Lochness: Sync data from all over the cloud to a local directory

Lochness is a data management tool designed to periodically poll and download data from various data archives into a local directory. This is often referred to as building a "data lake" (hence the name).

Out of the box there is support for pulling data down from Beiwe, XNAT, REDCap, Dropbox, external hard drives, and more. Extending Lochness to support new services is also a fairly simple process.

Installation
Quick setup from a template
Documentation

Installation

Just use pip

pip install lochness

For most recent DPACC-lochness

pip install git+https://github.com/PREDICT-DPACC/lochness

For debugging

cd ~
git clone https://github.com/PREDICT-DPACC/lochness
pip install -r ~/lochness/requirements.txt

export PATH=${PATH}:~/lochness/scripts  # add to ~/.bashrc
export PYTHONPATH=${PYTHONPATH}:~/lochness  # add to ~/.bashrc

Running test

Copy the token template, and add the information for each module.

cd lochness/tests
cp token_template_for_test_template.csv token_template_for_test.csv

Run test

bash run_test.sh

Setup from a template

Creating the template

Setting up lochness from scratch could be slightly confusing in the beginning. Try using the lochness_create_template.py to create a starting point.
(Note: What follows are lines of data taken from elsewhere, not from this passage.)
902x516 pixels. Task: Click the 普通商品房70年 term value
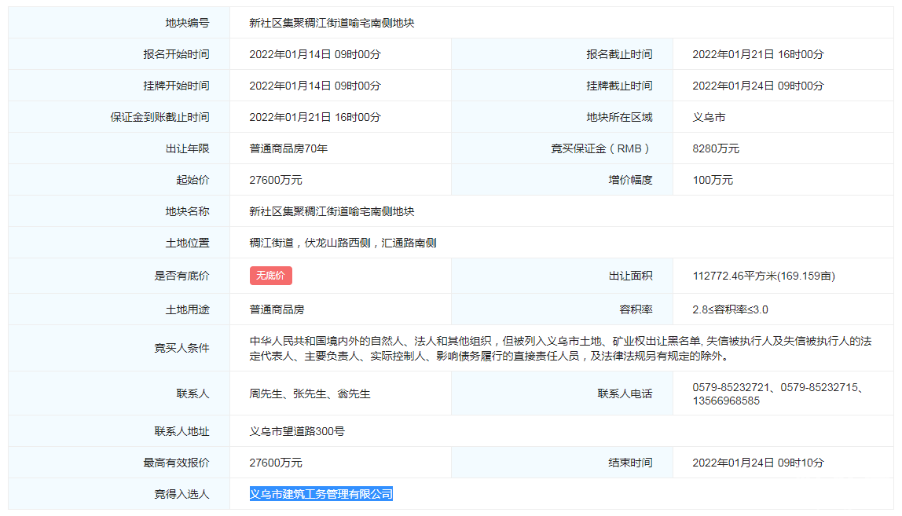pyautogui.click(x=288, y=148)
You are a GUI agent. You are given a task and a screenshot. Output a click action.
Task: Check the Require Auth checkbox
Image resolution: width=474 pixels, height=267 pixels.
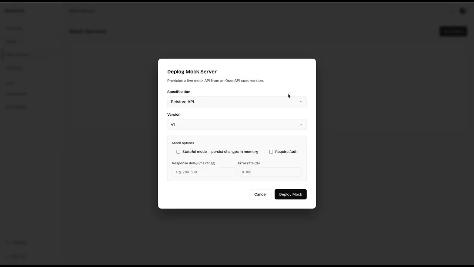coord(271,152)
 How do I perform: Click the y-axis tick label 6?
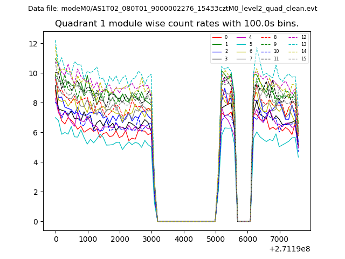click(35, 133)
Create an example template to easily structure the lochness system

# ProNET
lochness_create_template.py \
    --outdir /data/lochness_root \
    --studies PronetLA PronetSL PronetWU \
    --sources redcap xnat box mindlamp \
    --email kevincho@bwh.harvard.edu \
    --poll_interval 43200 \
    --ssh_host erisone.partners.org \
    --ssh_user kc244 \
    --lochness_sync_send \
    --s3

# PRESCIENT
lochness_create_template.py \
    --outdir /data/lochness_root \
    --studies PrescientAD PrescientME PrescientPE \
    --sources RPMS mediaflux mindlamp \
    --email kevincho@bwh.harvard.edu \
    --poll_interval 43200 \
    --ssh_host erisone.partners.org \
    --ssh_user kc244 \
    --lochness_sync_send \
    --s3

# For more options: lochness_create_template.py -h

Making edits to the template

Running one of the commands above will create the structure below

/data/lochness_root/
├── 1_encrypt_command.sh
├── 2_sync_command.sh
├── PHOENIX
│   ├── GENERAL
│   │   ├── PronetLA
│   │   │   └── PronetLA_metadata.csv
│   │   ├── PronetSL
│   │   │   └── PronetSL_metadata.csv
│   │   └── PronetWU
│   │       └── PronetWU_metadata.csv
│   └── PROTECTED
│       ├── PronetLA
│       ├── PronetSL
│       └── PronetWU
├── config.yml
├── lochness.json
└── pii_convert.csv

Change information in config.yml and lochness.json as needed.
Either manually update the PHOENIX/GENERAL/*/*_metadata.csv or amend the field names in REDCap / RPMS sources correctly for lochness to automatically update the metadata files.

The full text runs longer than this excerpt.